Interview

OpenRouter co-founder Alex Atallah explains how AI model routing works and which models power users actually choose

Jun 25, 2025 with Alex Atallah

Key Points

  • OpenRouter routes AI requests across multiple cloud providers to work around model exclusivity, with Gemini locked to Google Cloud, Anthropic split between AWS and Google Cloud, and Grok available only on Azure and X.
  • Claude Sonnet 3.7 leads OpenRouter's token consumption rankings this month, followed by Sonnet 4 and Gemini 2.5 Flash, signaling which models power users actually deploy in production.
  • Model fragmentation across hyperscalers is structural and durable, not temporary, creating persistent demand for OpenRouter's routing layer to match requests against provider-specific constraints like context length and tool-calling support.
OpenRouter co-founder Alex Atallah explains how AI model routing works and which models power users actually choose

Summary

OpenRouter, co-founded by Alex Atallah (previously co-founder of OpenSea, the dominant NFT marketplace from the YC Winter 2016 batch), positions itself as a control plane for language models, a routing and orchestration layer it describes as "Stripe meets Cloudflare for AI." The business model is straightforward: users pay OpenRouter directly for token consumption, and the company captures margin by negotiating volume economics with GPU providers on the supply side.

The core value proposition is model availability and reliability. No single cloud carries all frontier models. Gemini is Google Cloud-exclusive. Anthropic runs on AWS and Google Cloud but not Azure. Grok is available on Azure and directly from X but not Google Cloud. OpenRouter tracks this fragmentation and routes traffic across providers, balancing load across two to twenty vendors for any given model. Failover to a different model is rare; the more common operation is routing the same model request to whichever provider can satisfy the specific technical requirements of that call.

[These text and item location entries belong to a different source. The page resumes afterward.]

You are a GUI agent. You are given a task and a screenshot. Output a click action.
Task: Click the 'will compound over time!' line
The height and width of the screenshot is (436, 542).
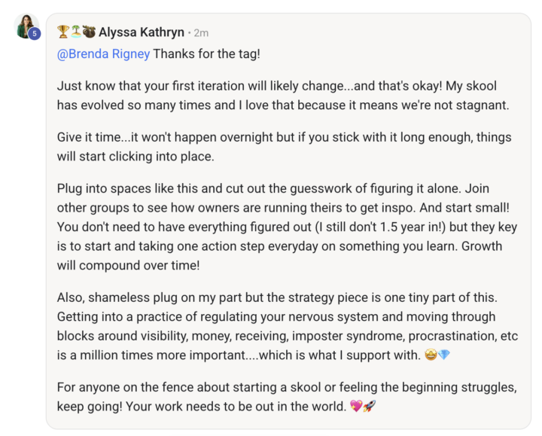pos(128,266)
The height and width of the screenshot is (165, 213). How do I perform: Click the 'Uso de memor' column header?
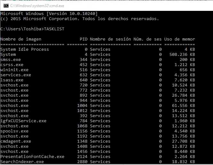click(179, 39)
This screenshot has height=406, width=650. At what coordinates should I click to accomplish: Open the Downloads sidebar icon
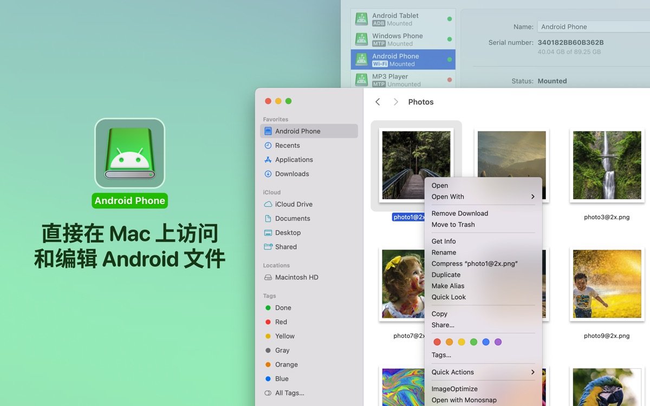pyautogui.click(x=268, y=174)
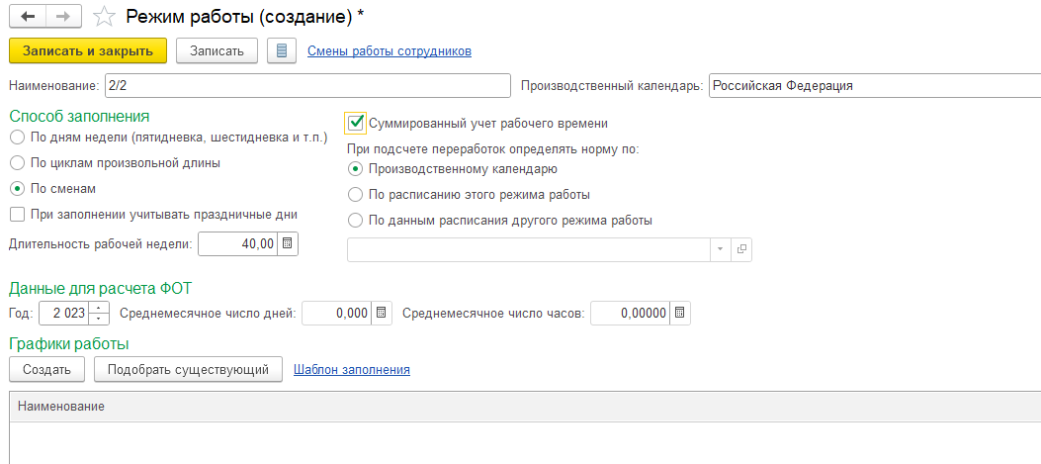The width and height of the screenshot is (1041, 464).
Task: Open the report list icon beside Записать
Action: (282, 51)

The technical complexity of that routing is significant. Providers hosting the same underlying model differ across context length limits, maximum output constraints, tool-calling support, and JSON schema handling. OpenRouter's matching layer filters providers based on what the incoming request actually requires, flagging unsupported combinations before they fail in production.

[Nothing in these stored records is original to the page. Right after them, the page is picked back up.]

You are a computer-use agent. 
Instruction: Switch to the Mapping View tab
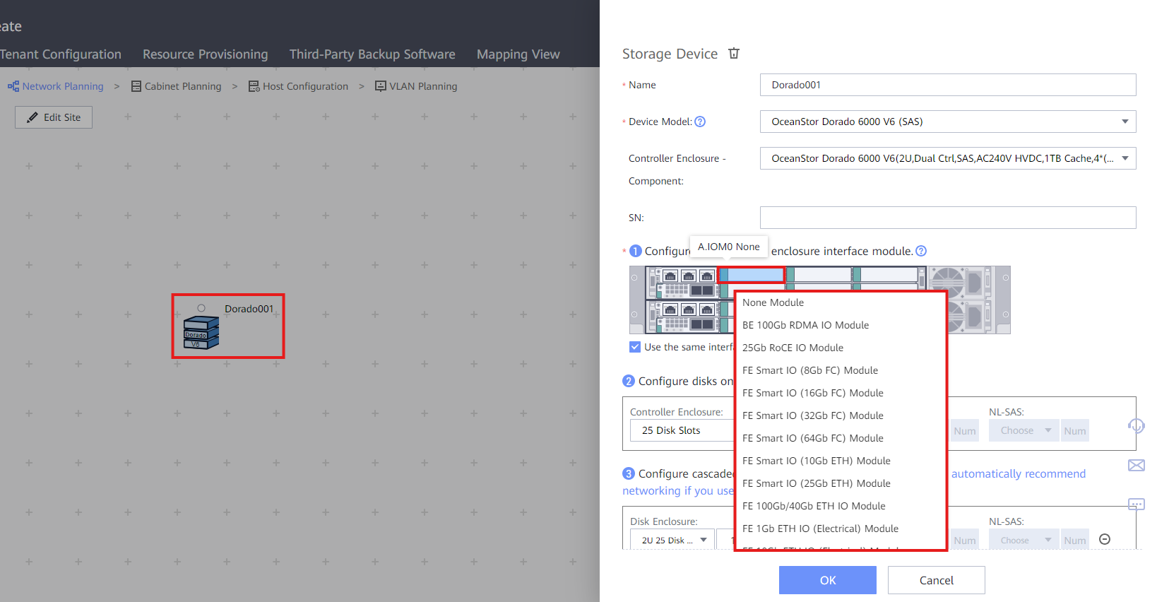[x=518, y=54]
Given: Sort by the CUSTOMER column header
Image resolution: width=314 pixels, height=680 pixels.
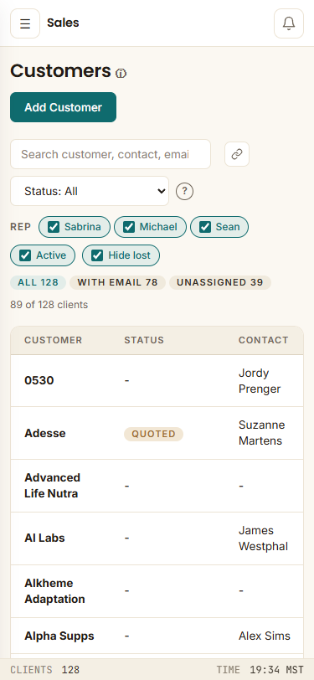Looking at the screenshot, I should click(x=53, y=340).
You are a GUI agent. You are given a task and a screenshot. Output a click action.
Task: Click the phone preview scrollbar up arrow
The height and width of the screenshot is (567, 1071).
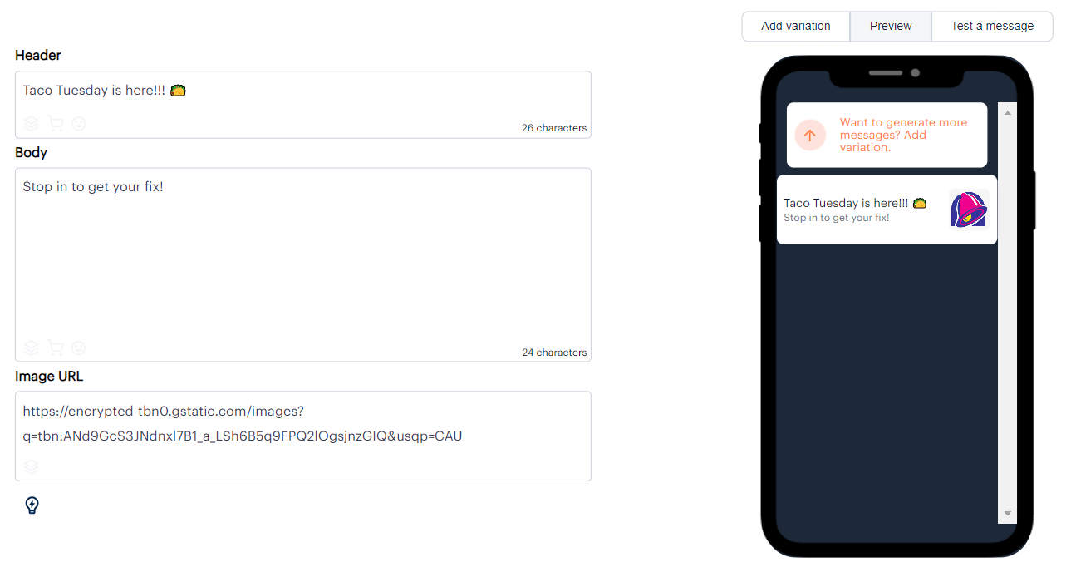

Kline, a coding agent similar to Cursor that supports all OpenRouter models, is currently one of the highest-traffic apps on the platform. Within Kline's publicly visible usage data, Claude Sonnet 3.7 ranks first by token volume this month, followed by Sonnet 4, then Gemini 2.5 Flash. Atallah argues token volume is the most honest adoption metric because power users, who drive exponentially more token consumption than average users, are effectively voting with both time and money. That data is publicly browsable on OpenRouter's rankings page, filtered by app category, making it a real-time signal of what sophisticated builders are actually running in production rather than what they claim to be evaluating.

On the competitive landscape, OpenRouter does not make direct model recommendations as a rule. Customers who engage directly get workload-specific guidance weighted by budget tolerance and latency requirements. For everyone else, the rankings page surfaces trending models by app type. The broader structural call from Atallah is that cloud-model exclusivity is not a temporary condition. The AI infrastructure war is drawing hard lines around model access, and no single hyperscaler will carry all frontier models. That fragmentation is the durable market condition OpenRouter is built to arbitrage.